[Stored entries]
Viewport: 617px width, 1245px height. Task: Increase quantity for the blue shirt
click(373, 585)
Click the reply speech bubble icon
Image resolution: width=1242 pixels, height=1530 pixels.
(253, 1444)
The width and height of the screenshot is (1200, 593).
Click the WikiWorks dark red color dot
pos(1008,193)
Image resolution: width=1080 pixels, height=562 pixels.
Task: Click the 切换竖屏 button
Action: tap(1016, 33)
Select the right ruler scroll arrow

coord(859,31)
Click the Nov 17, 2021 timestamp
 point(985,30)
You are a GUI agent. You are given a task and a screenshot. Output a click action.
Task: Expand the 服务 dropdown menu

#### Assignment
Within the records above, count the lines that include the string "screenshot"; state the number and nothing else.

#### Solution to the exercise
2